- _Short exercise_
Can you write out every one of the entries below, line for line, without changing a single character?

☆ ☆ ☆ ☆ ☆ ☆ ☆

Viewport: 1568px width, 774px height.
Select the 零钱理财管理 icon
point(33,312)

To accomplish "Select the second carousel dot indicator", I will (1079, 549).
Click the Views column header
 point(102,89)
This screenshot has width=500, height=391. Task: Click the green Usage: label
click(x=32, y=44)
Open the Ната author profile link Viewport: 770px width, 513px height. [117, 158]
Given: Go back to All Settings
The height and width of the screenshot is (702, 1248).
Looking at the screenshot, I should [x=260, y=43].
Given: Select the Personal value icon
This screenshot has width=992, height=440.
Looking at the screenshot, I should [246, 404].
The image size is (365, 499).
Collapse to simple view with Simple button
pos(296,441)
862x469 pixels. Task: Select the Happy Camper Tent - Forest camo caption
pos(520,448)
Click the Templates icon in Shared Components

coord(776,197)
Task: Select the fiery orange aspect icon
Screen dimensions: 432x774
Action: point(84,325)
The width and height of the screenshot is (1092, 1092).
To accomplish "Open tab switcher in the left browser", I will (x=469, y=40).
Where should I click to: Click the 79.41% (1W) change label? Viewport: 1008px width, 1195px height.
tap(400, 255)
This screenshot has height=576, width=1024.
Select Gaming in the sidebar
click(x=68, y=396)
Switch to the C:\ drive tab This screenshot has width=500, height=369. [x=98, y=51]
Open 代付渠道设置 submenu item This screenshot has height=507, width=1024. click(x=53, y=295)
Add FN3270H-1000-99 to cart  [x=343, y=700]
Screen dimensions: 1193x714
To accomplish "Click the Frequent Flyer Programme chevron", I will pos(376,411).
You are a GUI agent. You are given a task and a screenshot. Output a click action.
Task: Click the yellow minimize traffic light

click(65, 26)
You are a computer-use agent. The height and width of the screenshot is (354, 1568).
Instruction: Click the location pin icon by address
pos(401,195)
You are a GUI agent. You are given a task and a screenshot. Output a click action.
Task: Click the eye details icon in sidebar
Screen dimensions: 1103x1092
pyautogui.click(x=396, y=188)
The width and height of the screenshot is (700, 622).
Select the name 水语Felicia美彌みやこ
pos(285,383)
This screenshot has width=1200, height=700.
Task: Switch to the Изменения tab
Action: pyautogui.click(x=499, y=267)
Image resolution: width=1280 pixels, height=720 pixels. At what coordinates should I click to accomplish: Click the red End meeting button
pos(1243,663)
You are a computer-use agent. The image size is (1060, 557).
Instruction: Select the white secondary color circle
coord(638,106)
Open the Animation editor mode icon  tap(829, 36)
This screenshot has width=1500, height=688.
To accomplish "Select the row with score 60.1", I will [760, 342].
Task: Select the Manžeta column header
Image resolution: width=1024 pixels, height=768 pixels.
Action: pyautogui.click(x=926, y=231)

☆ ☆ ☆ ☆ ☆ ☆ ☆

- _Output below_
Viewport: 1568px width, 774px height.
Select the 零钱理财管理 icon
point(33,312)

To accomplish "Select the second carousel dot indicator", I will (1079, 549).
Click the Views column header
 point(102,89)
This screenshot has width=500, height=391. Task: Click the green Usage: label
click(x=32, y=44)
Open the Ната author profile link Viewport: 770px width, 513px height. [117, 158]
Given: Go back to All Settings
The height and width of the screenshot is (702, 1248).
Looking at the screenshot, I should [x=260, y=43].
Given: Select the Personal value icon
This screenshot has width=992, height=440.
Looking at the screenshot, I should [246, 404].
The image size is (365, 499).
Collapse to simple view with Simple button
pos(296,441)
862x469 pixels. Task: Select the Happy Camper Tent - Forest camo caption
pos(520,448)
Click the Templates icon in Shared Components

coord(776,197)
Task: Select the fiery orange aspect icon
Screen dimensions: 432x774
Action: point(84,325)
The width and height of the screenshot is (1092, 1092).
To accomplish "Open tab switcher in the left browser", I will (x=469, y=40).
Where should I click to: Click the 79.41% (1W) change label? Viewport: 1008px width, 1195px height.
tap(400, 255)
This screenshot has height=576, width=1024.
Select Gaming in the sidebar
click(x=68, y=396)
Switch to the C:\ drive tab This screenshot has width=500, height=369. [x=98, y=51]
Open 代付渠道设置 submenu item This screenshot has height=507, width=1024. click(x=53, y=295)
Add FN3270H-1000-99 to cart  [x=343, y=700]
Screen dimensions: 1193x714
To accomplish "Click the Frequent Flyer Programme chevron", I will pos(376,411).
You are a GUI agent. You are given a task and a screenshot. Output a click action.
Task: Click the yellow minimize traffic light

click(65, 26)
You are a computer-use agent. The height and width of the screenshot is (354, 1568).
Instruction: Click the location pin icon by address
pos(401,195)
You are a GUI agent. You are given a task and a screenshot. Output a click action.
Task: Click the eye details icon in sidebar
Screen dimensions: 1103x1092
pyautogui.click(x=396, y=188)
The width and height of the screenshot is (700, 622).
Select the name 水语Felicia美彌みやこ
pos(285,383)
This screenshot has width=1200, height=700.
Task: Switch to the Изменения tab
Action: pyautogui.click(x=499, y=267)
Image resolution: width=1280 pixels, height=720 pixels. At what coordinates should I click to accomplish: Click the red End meeting button
pos(1243,663)
You are a computer-use agent. The image size is (1060, 557).
Instruction: Select the white secondary color circle
coord(638,106)
Open the Animation editor mode icon  tap(829, 36)
This screenshot has width=1500, height=688.
To accomplish "Select the row with score 60.1", I will [760, 342].
Task: Select the Manžeta column header
Image resolution: width=1024 pixels, height=768 pixels.
Action: pyautogui.click(x=926, y=231)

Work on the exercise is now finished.